On the other hand, we should not read the ongoing broadcast transformation as a linear process leading to a truly independent and critical political role for television in contemporary Arab societies. The emergencies of commercial television and the restructuring of government-operated systems are in no way conducive to political pluralism and diversity in Arab societies dominated by authoritarian political systems (Aysh, 2002). I argue that most of questions about the impact of satellite television on the public sphere in the Arab world have not been answered yet and what has been written on the subject reflects individual understanding of the hypothesized links between developments of satellite television and that of public sphere. It is unlikely to find an empirical research project in the Arab region focusing on the possible impact of communication technologies on public sphere. It is also evident that most of what has been written about the public sphere is mainly based on the writings of Habermas and mostly reflects the Western perspective on the public sphere. Mass media including satellite television have been referred to in writings of Habermas and many other Sociologists, Political Scientists, and Philosophers as mere instruments and not as a legitimate force in defining and shaping the public sphere.
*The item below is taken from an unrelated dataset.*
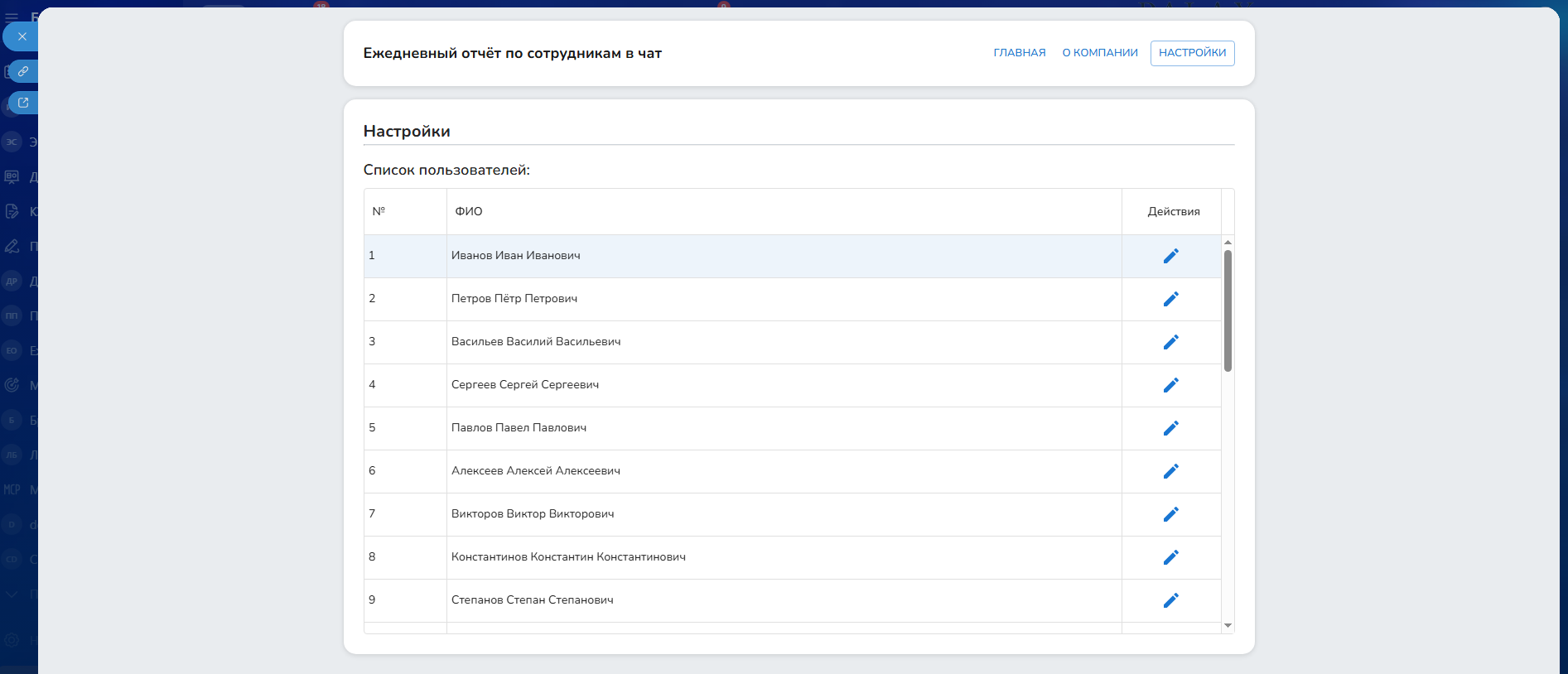Go to ГЛАВНАЯ page

[x=1019, y=53]
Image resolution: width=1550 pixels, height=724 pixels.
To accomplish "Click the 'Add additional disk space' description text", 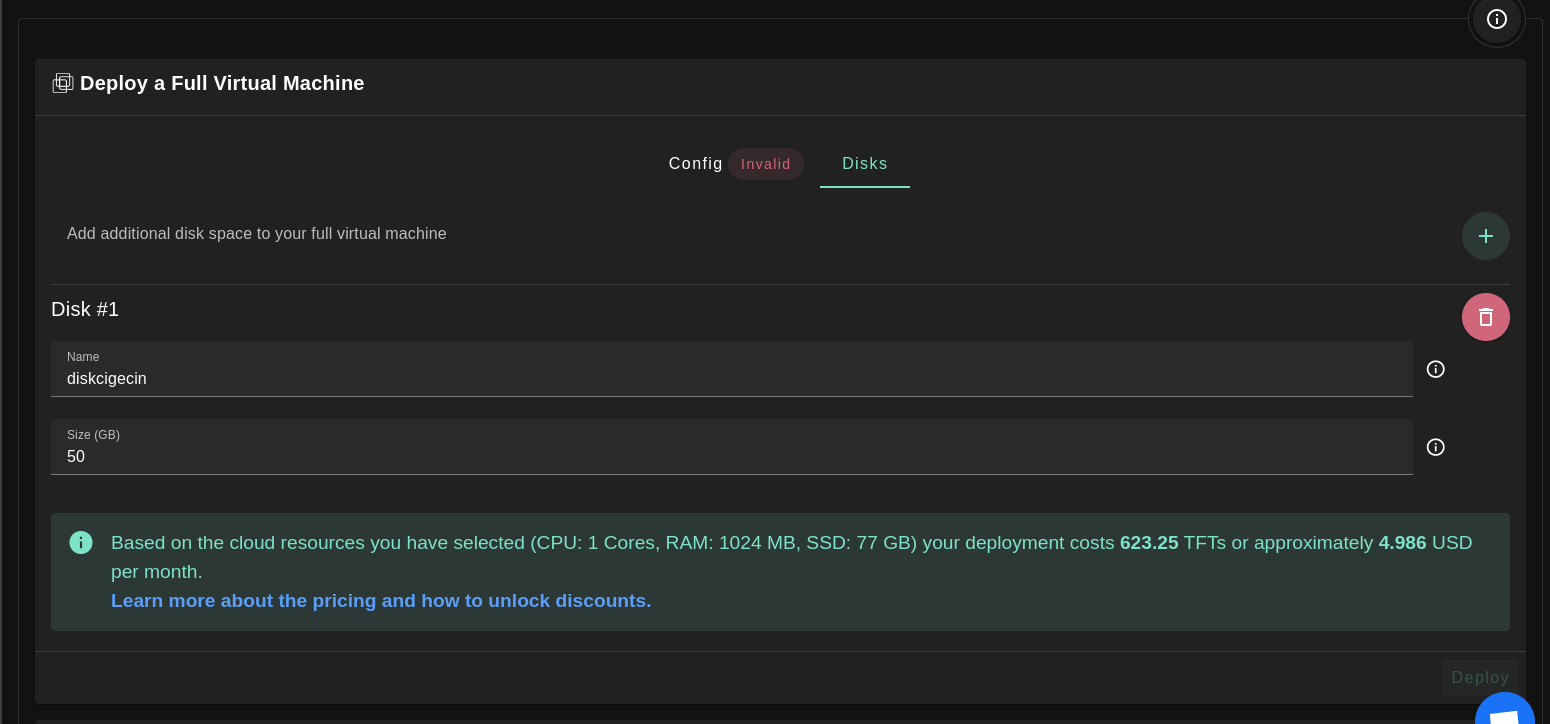I will pos(256,234).
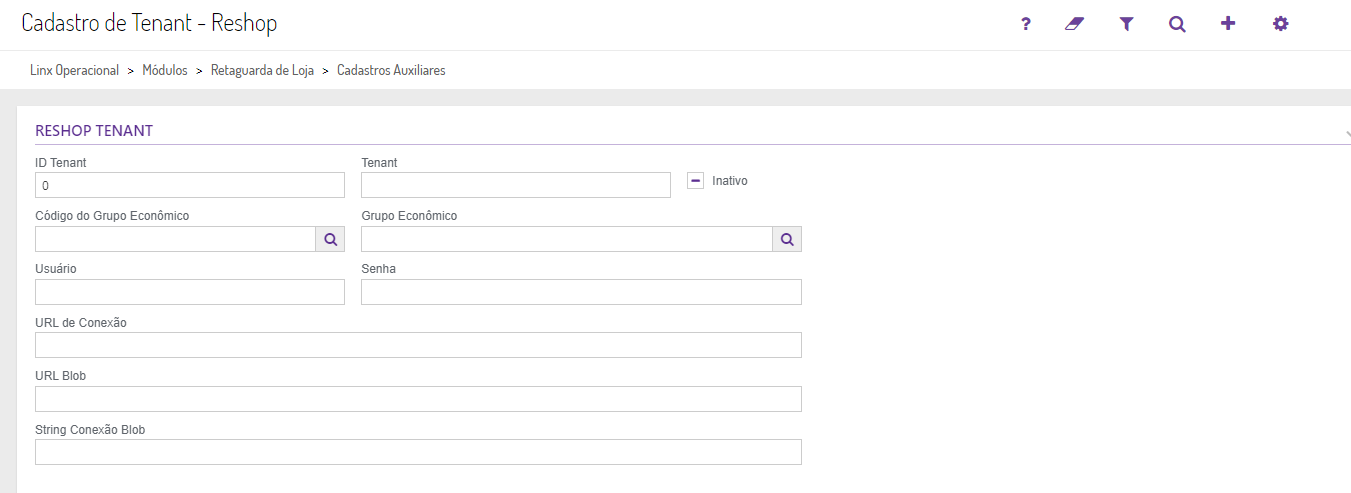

This paper adopts the "media constructed public sphere" approach originally developed by Winfied Schulz (2001) in his article" Changes in Mass Media and Public Sphere". The main idea of this approach is that media are regarded as constitutive of a public sphere. This does not ignore the fact that there are some other social arenas in which persons interact face-to-face in order to exchange information and opinions, such as, coffee houses, club meetings, and party conventions.
This article discusses how satellite television introduces a new public space for Egyptians to engage in and debate relevant sociopolitical issues. Since the programs of any Arab satellite television channels can be received by Egyptian audience, it is difficult to separate the impact of Egyptian satellite channels from that of non-Egyptian channels. Arabs share the same Arabic language, culture historical background and many other characteristics that made it possible for any Arab audience to easily receive and interact with the programs of all Arab television satellite channels.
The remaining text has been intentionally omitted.